> **Instructions to follow**:
Starting at the top of the data and ending with the line that holds "Click the row", transcribe each line exactly; include both ends.

+ + + +

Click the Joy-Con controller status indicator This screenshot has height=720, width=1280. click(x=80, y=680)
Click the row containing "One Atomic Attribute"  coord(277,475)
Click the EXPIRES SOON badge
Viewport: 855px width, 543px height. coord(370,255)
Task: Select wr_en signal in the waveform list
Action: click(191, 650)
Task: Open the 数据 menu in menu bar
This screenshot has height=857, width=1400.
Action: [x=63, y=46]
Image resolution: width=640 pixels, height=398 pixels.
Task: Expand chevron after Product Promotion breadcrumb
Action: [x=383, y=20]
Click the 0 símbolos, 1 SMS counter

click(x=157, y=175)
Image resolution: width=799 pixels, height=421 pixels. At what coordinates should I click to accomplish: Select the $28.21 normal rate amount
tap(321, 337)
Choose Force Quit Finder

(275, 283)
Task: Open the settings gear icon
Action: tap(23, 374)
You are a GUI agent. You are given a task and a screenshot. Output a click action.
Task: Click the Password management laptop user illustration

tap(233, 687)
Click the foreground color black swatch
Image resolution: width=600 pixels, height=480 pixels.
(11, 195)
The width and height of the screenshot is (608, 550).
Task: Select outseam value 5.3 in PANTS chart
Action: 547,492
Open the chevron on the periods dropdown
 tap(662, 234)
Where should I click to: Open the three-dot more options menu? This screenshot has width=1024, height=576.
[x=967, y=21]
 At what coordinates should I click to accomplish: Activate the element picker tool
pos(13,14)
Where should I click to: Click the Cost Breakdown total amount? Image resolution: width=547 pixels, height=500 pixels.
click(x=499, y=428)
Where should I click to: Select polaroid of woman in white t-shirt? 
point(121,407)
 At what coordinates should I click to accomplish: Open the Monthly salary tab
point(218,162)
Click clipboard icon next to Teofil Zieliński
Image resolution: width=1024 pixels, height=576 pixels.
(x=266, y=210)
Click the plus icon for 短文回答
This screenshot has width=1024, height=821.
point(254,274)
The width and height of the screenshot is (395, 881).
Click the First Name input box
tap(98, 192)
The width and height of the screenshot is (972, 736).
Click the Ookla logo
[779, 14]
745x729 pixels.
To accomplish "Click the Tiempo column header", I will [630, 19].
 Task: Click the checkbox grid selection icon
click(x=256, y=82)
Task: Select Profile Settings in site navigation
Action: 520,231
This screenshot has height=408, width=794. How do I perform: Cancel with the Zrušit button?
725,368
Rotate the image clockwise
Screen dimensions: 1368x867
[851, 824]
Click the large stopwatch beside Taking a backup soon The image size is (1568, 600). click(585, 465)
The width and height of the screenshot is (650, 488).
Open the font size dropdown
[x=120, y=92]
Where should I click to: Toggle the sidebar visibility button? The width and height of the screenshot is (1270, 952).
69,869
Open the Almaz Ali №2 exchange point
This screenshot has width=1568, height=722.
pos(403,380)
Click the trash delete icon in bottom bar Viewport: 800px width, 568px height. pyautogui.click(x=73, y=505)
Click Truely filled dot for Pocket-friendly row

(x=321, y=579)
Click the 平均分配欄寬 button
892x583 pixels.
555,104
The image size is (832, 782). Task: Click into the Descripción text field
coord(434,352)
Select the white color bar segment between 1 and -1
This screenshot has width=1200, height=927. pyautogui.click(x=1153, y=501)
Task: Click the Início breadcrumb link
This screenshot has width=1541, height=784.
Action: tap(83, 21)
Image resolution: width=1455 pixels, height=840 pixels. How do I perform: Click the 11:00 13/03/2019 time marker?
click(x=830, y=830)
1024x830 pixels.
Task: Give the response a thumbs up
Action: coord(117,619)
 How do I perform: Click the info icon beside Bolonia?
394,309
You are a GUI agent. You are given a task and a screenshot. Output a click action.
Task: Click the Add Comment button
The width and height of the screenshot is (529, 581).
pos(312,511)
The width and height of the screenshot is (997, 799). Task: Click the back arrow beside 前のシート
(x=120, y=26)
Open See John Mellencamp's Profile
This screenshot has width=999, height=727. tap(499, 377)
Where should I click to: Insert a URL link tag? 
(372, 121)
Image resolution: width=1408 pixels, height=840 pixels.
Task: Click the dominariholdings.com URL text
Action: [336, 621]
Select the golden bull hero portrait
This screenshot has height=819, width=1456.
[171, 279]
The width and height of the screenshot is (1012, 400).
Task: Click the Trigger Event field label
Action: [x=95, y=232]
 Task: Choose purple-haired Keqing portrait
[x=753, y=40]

+ + + +

> **Answer space**:
Click the Joy-Con controller status indicator This screenshot has height=720, width=1280. click(x=80, y=680)
Click the row containing "One Atomic Attribute"  coord(277,475)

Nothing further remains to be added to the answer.